What the task asks. Go to the line below containing "National Grid's response to PUC Data Request 1" and print exactly from there through the line containing "National Grid's Open", both included. Print nothing else.

The data.
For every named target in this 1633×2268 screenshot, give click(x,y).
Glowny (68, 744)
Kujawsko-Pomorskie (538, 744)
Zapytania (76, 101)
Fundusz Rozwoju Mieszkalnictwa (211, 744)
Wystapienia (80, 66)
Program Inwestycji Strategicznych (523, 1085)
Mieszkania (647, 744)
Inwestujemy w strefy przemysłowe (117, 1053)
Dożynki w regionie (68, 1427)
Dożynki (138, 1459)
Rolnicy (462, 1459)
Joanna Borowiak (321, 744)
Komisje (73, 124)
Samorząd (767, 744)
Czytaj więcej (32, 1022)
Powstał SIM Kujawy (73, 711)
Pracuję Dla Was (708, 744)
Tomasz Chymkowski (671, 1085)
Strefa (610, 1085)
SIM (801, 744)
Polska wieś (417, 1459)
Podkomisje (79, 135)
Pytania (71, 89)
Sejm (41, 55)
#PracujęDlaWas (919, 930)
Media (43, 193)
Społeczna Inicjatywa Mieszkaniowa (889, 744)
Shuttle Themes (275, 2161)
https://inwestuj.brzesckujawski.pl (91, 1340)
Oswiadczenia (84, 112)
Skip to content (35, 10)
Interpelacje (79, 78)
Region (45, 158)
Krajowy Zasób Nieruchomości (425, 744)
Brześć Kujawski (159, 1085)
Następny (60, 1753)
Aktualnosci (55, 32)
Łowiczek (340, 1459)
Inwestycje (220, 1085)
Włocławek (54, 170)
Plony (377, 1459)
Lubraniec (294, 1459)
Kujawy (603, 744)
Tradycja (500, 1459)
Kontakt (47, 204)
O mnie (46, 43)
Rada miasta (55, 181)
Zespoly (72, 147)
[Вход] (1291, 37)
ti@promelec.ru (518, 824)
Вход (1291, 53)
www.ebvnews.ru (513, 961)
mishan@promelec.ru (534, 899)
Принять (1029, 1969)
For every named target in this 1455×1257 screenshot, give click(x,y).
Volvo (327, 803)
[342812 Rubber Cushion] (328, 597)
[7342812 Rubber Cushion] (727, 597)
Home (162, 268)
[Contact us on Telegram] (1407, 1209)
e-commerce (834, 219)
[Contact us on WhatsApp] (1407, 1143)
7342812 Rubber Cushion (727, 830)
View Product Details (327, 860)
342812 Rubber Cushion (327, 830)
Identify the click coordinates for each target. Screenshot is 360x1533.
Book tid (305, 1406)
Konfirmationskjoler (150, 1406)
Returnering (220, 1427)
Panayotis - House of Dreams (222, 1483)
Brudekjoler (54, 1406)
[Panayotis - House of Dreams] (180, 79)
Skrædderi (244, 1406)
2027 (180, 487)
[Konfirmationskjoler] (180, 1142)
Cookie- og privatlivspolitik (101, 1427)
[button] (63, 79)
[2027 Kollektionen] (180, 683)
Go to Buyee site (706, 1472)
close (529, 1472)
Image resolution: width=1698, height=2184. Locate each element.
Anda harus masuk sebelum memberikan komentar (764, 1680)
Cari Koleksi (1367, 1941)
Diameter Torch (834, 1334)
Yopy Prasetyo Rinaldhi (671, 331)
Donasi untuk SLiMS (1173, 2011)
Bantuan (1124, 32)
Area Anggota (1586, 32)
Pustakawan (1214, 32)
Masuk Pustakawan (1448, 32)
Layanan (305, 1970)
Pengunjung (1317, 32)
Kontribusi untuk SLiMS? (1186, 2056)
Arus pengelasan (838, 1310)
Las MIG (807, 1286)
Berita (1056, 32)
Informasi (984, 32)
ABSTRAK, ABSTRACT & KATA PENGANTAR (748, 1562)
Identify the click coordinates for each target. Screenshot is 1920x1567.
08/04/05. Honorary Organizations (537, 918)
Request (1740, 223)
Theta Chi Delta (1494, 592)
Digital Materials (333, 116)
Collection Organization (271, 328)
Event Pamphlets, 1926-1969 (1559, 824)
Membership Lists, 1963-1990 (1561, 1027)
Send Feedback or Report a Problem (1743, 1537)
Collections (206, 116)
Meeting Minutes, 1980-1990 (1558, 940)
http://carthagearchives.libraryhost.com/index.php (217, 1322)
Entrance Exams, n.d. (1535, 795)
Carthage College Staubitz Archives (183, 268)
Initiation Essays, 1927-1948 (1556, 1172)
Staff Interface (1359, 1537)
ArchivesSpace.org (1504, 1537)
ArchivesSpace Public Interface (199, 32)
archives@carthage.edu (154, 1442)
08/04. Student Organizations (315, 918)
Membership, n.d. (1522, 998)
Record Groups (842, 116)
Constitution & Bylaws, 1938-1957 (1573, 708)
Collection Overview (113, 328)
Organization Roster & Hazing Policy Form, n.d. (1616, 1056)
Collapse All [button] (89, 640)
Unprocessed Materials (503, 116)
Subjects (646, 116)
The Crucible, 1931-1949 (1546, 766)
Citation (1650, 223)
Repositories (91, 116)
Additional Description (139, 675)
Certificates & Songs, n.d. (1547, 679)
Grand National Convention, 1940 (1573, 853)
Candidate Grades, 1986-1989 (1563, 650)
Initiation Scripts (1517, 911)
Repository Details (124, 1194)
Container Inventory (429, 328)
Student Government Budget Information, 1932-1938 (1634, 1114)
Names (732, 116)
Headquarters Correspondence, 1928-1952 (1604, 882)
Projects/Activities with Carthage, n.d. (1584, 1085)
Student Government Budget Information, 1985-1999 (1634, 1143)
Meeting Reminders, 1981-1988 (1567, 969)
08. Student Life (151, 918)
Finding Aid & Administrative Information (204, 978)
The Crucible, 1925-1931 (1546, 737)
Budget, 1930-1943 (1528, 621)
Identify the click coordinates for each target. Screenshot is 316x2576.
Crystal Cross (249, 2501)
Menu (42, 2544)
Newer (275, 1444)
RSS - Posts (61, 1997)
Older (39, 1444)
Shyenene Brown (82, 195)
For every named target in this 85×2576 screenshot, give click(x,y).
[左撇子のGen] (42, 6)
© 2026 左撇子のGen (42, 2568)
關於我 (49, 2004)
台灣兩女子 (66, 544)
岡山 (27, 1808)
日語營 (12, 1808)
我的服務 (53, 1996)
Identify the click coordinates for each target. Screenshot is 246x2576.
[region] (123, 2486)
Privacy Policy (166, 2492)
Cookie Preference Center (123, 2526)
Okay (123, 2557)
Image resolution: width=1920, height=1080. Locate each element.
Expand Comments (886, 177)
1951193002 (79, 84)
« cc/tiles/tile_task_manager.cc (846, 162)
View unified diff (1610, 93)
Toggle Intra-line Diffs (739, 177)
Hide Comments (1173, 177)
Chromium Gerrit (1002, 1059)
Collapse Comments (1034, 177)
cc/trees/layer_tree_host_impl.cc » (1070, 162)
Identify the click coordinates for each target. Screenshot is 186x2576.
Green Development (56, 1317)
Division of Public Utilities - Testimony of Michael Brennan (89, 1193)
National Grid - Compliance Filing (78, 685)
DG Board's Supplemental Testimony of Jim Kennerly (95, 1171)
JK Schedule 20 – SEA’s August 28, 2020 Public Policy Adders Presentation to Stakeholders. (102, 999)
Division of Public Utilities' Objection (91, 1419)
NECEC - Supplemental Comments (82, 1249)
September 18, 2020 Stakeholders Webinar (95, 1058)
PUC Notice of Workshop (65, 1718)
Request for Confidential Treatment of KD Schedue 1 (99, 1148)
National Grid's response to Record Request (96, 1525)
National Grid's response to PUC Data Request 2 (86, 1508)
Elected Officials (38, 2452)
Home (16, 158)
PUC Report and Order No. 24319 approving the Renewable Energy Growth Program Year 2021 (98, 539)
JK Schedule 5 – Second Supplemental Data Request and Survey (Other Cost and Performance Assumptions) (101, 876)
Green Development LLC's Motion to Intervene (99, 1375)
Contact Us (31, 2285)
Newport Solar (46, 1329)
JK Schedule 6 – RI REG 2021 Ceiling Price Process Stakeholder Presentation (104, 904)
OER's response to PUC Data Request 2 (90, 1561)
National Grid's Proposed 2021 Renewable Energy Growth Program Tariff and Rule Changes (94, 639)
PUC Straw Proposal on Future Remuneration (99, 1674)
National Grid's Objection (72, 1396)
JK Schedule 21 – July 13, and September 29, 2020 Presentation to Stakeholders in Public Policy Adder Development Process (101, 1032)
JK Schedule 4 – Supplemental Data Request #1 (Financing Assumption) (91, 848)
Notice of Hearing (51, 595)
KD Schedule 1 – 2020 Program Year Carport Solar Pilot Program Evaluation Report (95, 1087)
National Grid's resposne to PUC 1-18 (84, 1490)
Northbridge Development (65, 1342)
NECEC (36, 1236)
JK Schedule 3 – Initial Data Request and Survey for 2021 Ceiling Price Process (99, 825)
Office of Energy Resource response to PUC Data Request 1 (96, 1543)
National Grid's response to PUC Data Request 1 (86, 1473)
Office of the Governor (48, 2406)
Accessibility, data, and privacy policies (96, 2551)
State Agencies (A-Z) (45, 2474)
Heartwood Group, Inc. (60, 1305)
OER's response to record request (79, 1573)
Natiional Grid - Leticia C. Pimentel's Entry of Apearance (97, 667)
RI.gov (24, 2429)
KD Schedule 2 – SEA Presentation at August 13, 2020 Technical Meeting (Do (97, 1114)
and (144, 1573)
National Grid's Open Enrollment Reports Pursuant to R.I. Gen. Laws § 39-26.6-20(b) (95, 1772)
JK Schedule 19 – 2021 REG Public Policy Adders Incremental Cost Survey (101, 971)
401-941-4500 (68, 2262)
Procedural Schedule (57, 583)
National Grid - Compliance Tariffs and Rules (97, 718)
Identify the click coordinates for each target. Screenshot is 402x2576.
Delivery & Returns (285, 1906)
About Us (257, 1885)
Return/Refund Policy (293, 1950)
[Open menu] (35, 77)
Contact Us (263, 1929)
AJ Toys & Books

Exercise solution.
National Grid's response to PUC Data Request 1 (86, 1473)
Office of the Governor (48, 2406)
Accessibility, data, and privacy policies (96, 2551)
State Agencies (A-Z) (45, 2474)
Heartwood Group, Inc. (60, 1305)
OER's response to record request (79, 1573)
Natiional Grid - Leticia C. Pimentel's Entry of Apearance (97, 667)
RI.gov (24, 2429)
KD Schedule 2 – SEA Presentation at August 13, 2020 Technical Meeting (Do (97, 1114)
and (144, 1573)
National Grid's Open Enrollment Reports Pursuant to R.I. Gen. Laws § 39-26.6-20(b) (95, 1772)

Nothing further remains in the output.